*** Opening Material for the task ***

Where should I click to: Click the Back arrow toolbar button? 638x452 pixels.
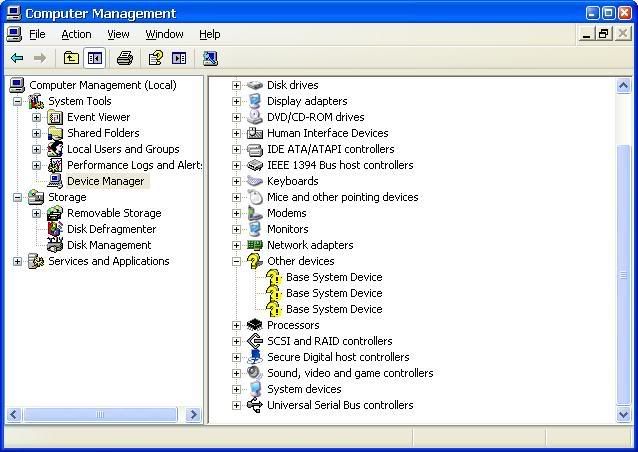point(17,59)
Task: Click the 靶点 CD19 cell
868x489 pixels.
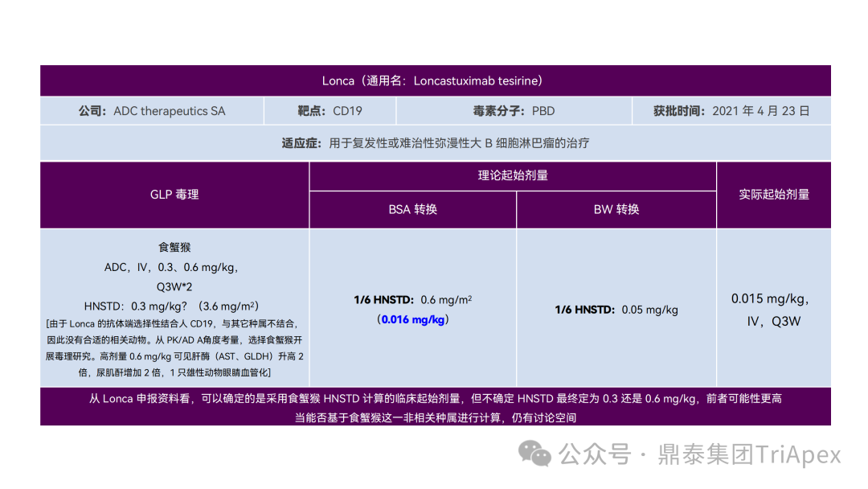Action: point(330,111)
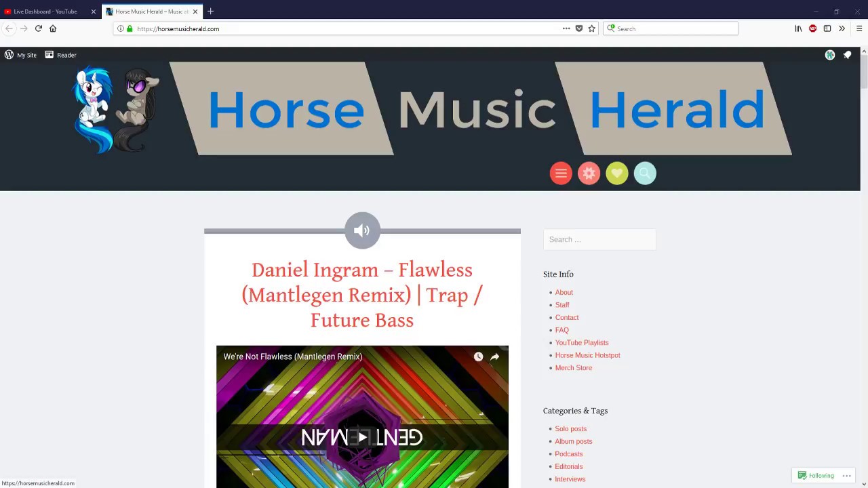Screen dimensions: 868x488
Task: Open the red hamburger menu circle
Action: (x=561, y=174)
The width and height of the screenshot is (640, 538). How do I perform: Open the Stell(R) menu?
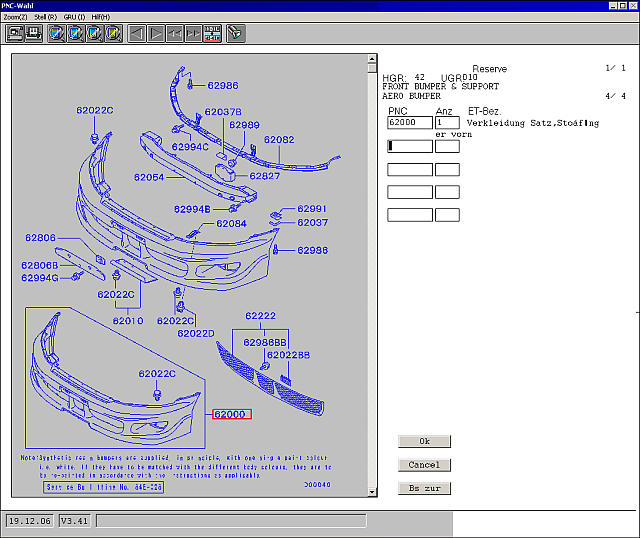point(45,17)
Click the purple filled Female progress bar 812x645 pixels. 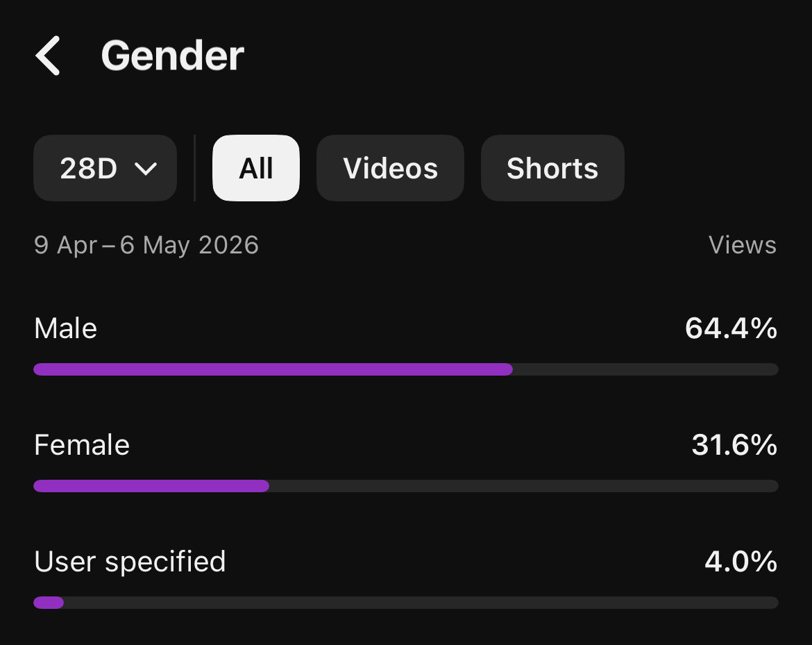[x=151, y=486]
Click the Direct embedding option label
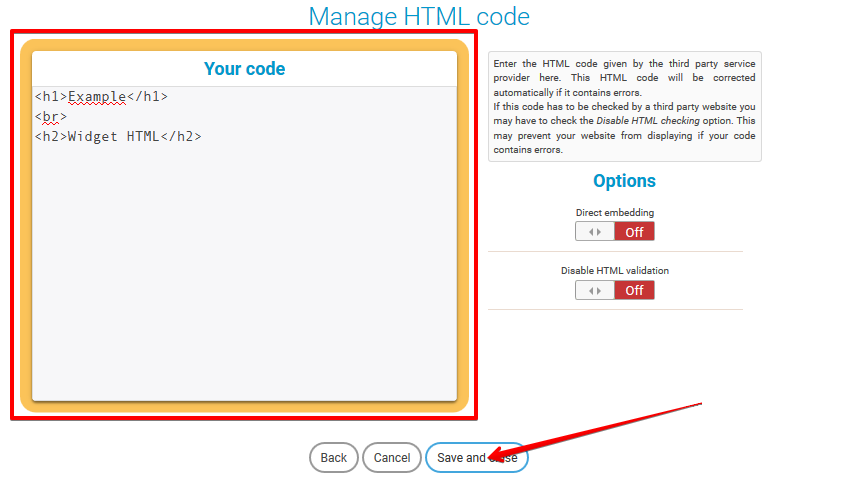 [614, 213]
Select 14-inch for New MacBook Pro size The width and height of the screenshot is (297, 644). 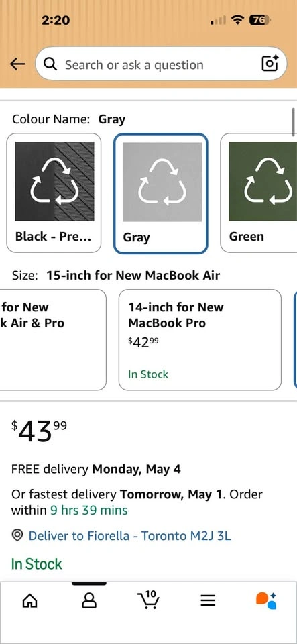pos(200,339)
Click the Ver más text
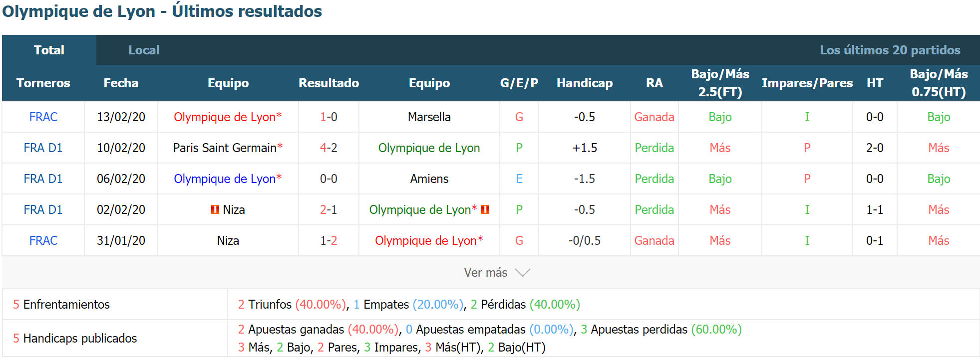 pyautogui.click(x=485, y=273)
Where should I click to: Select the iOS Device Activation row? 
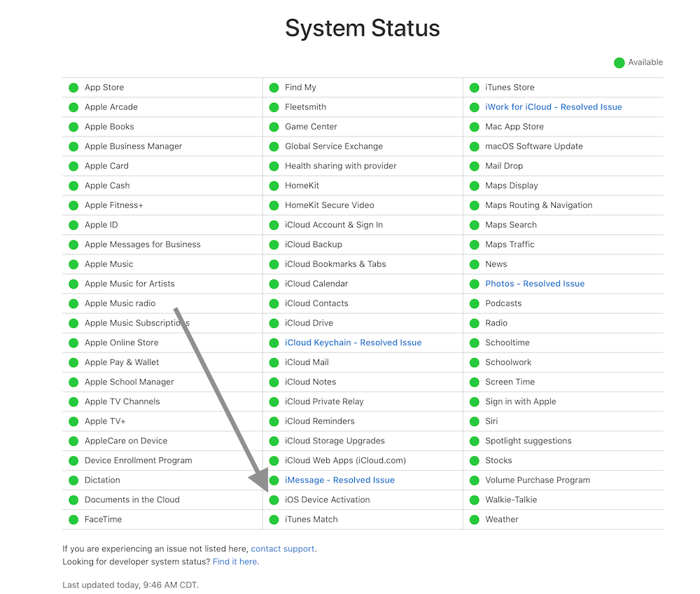(363, 500)
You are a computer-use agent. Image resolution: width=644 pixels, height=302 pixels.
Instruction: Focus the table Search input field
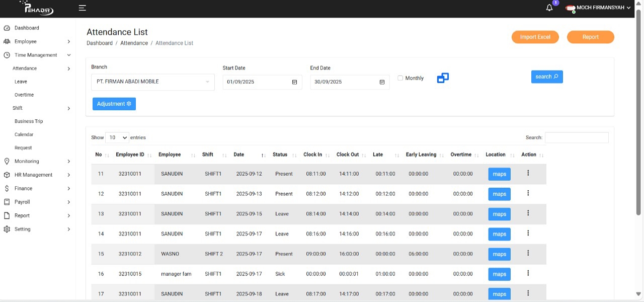click(x=577, y=137)
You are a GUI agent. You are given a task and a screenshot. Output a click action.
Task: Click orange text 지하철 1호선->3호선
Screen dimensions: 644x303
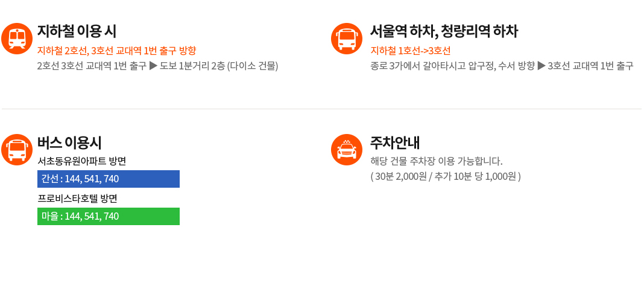(411, 51)
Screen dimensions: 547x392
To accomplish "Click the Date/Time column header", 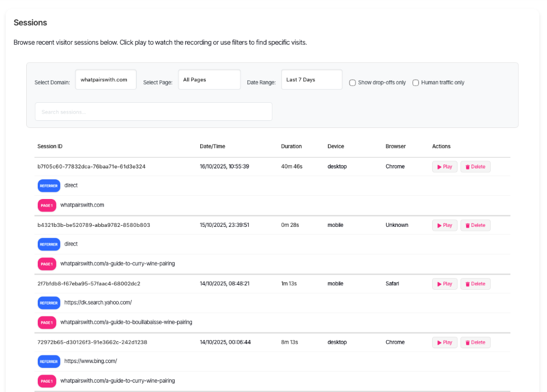I will tap(212, 147).
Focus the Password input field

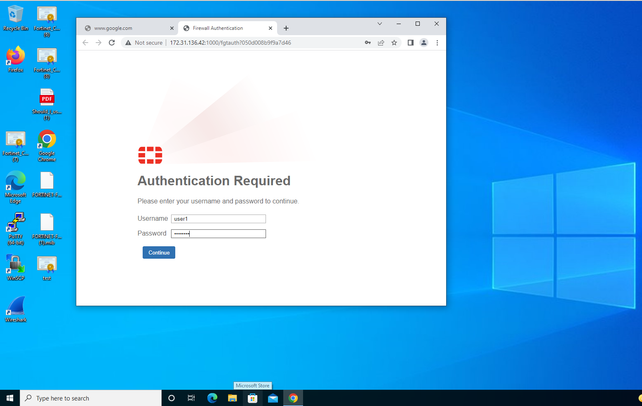pyautogui.click(x=218, y=234)
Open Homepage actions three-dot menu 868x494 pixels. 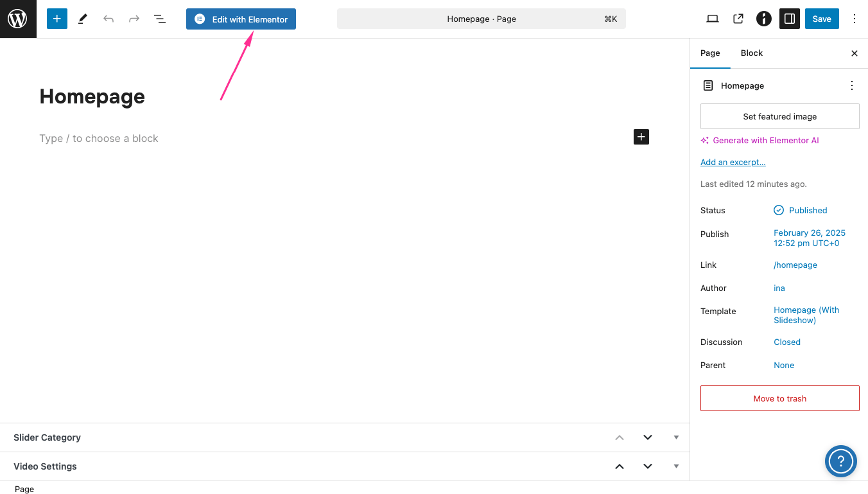pos(852,86)
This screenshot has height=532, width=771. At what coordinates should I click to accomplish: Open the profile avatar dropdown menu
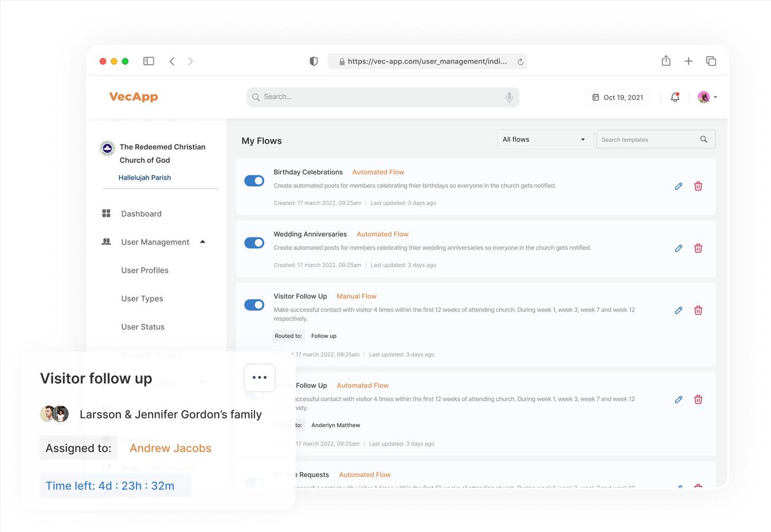click(708, 97)
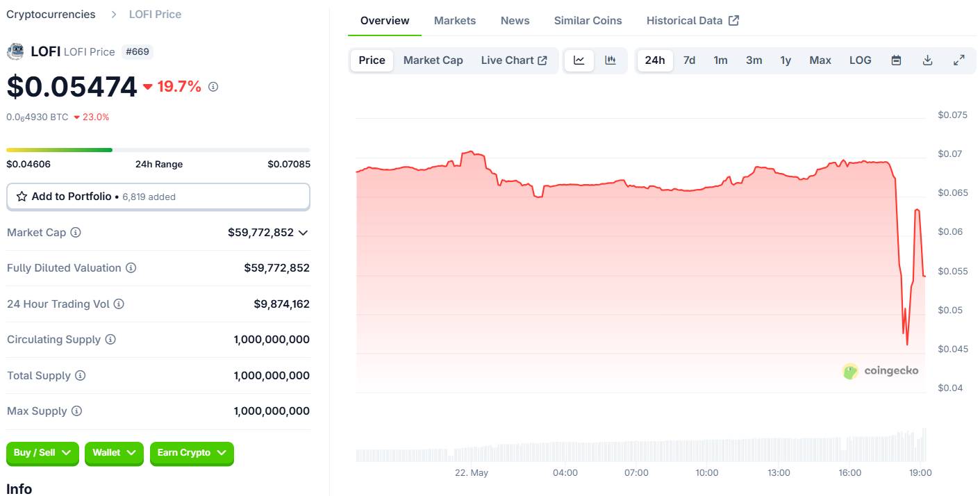Expand the chart to fullscreen
Viewport: 980px width, 496px height.
[x=958, y=60]
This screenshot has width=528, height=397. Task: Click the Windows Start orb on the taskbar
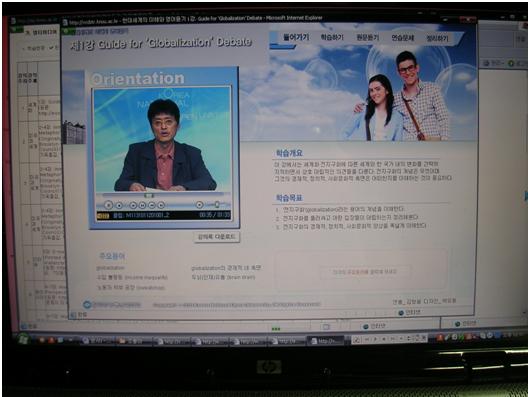pos(24,338)
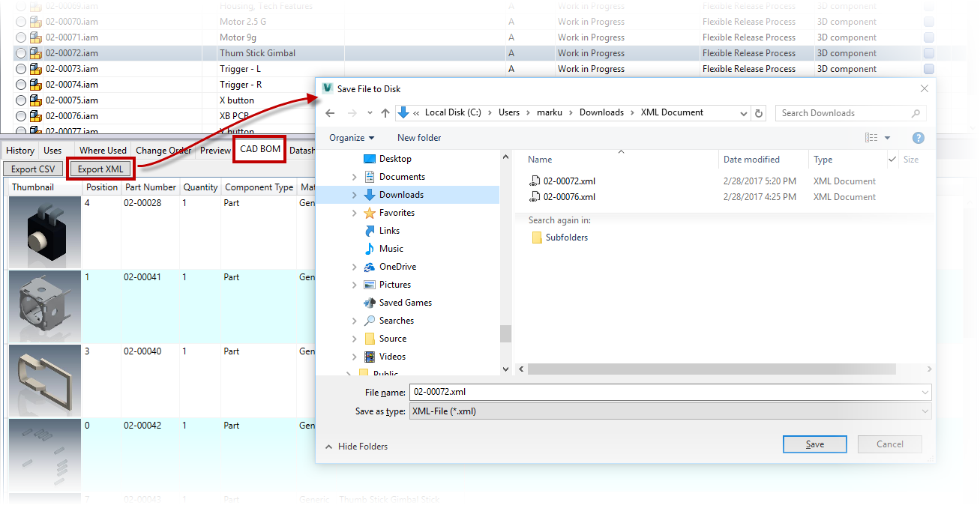
Task: Switch to the CAD BOM tab
Action: pyautogui.click(x=259, y=149)
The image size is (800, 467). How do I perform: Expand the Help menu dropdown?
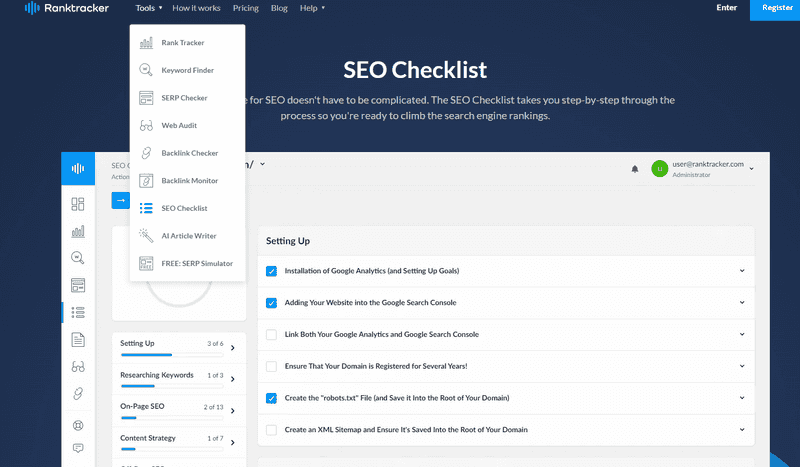point(312,8)
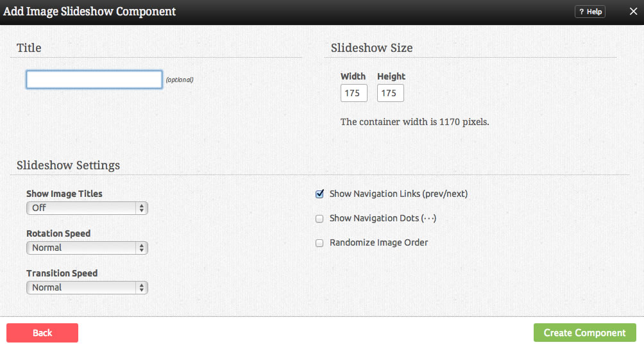Uncheck the Show Navigation Links checkbox
This screenshot has height=347, width=644.
(x=319, y=194)
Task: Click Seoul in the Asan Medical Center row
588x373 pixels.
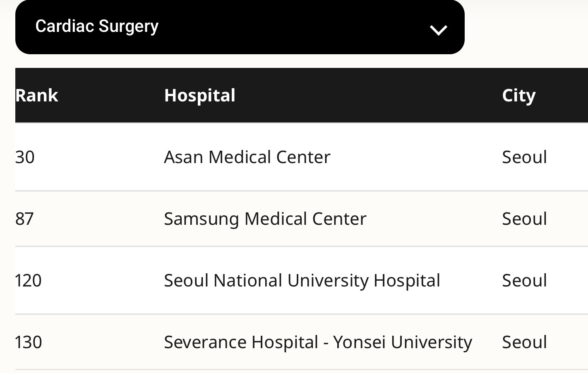Action: [524, 157]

*** Closing Material for the task ***

What the task requires -
Report the number of lines above that contain the word "agent", and only that number.

Result below -
2